SOURCE RECORDS |

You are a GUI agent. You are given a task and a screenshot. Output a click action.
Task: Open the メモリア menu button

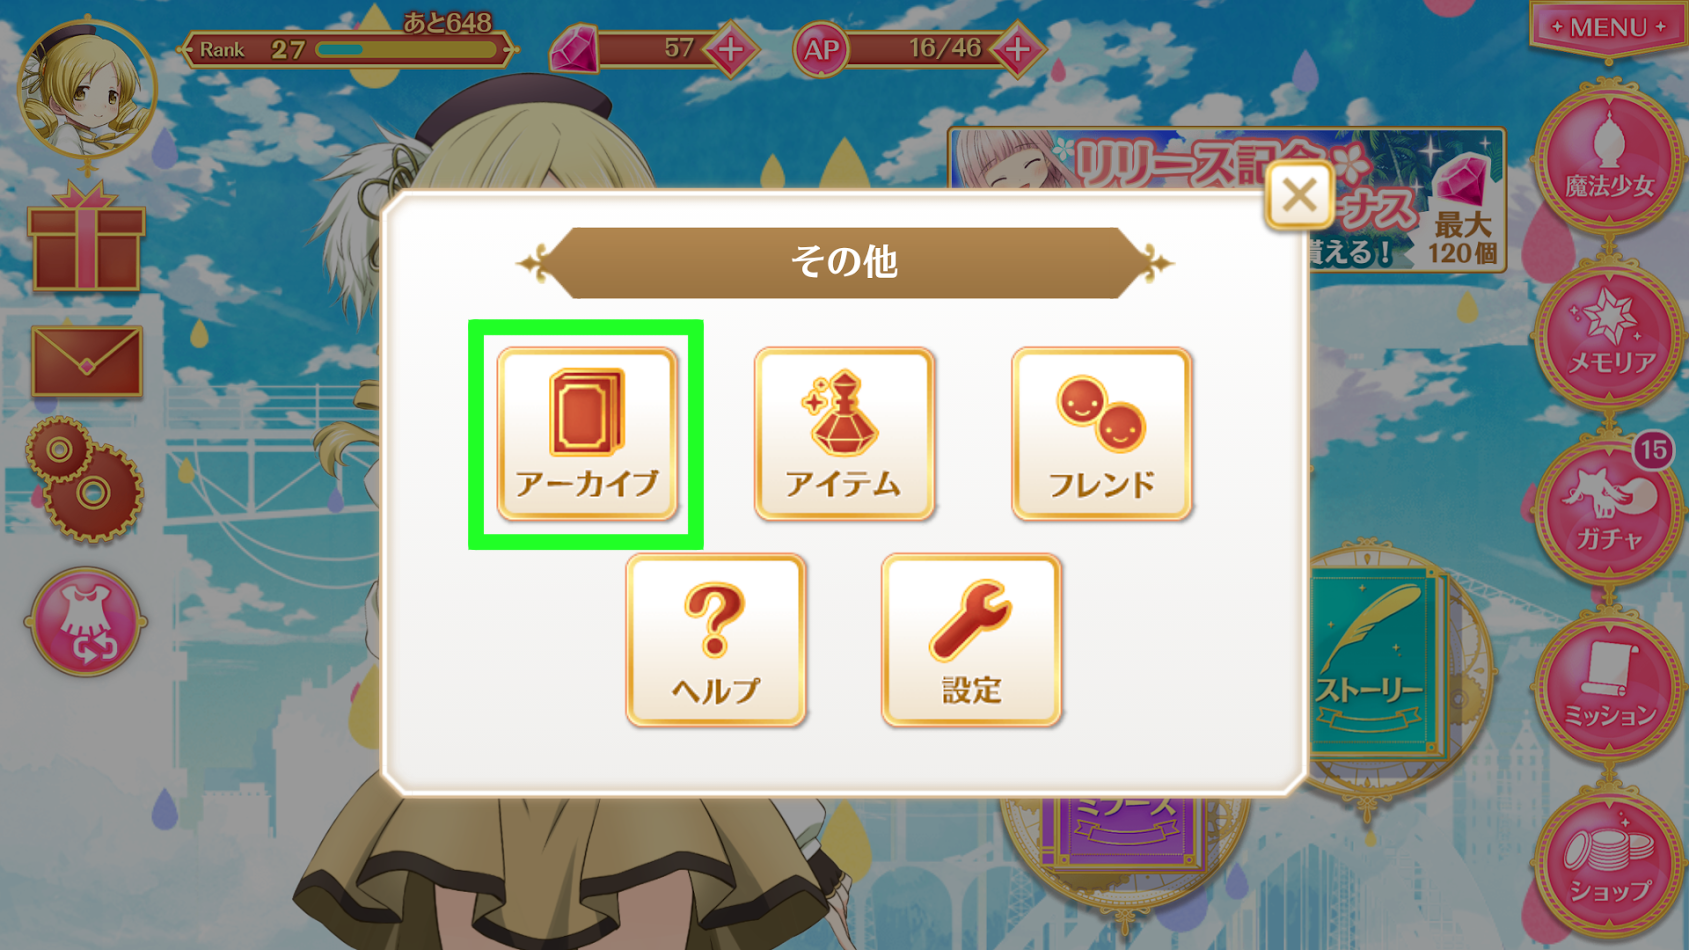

--

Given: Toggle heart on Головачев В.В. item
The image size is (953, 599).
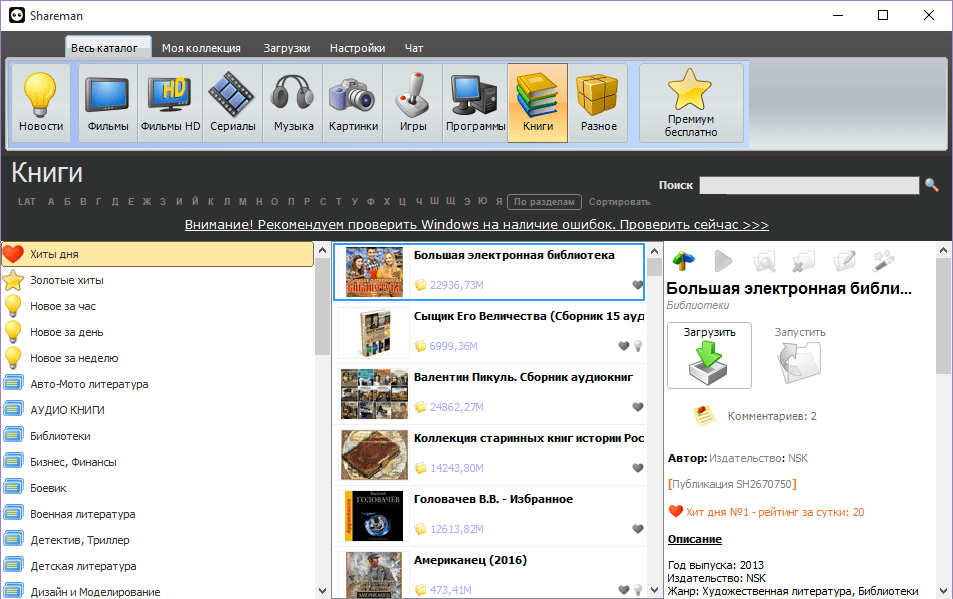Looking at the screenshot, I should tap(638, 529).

HOW TO COMPLETE THIS TASK | The range runs from the line above containing "You are a GUI" to the line containing "Task: Open the メモリア menu button", inclusive. Restate those lines word for word and no others.

EXERCISE RESPONSE |
You are a GUI agent. You are given a task and a screenshot. Output a click action.
Task: Open the メモリア menu button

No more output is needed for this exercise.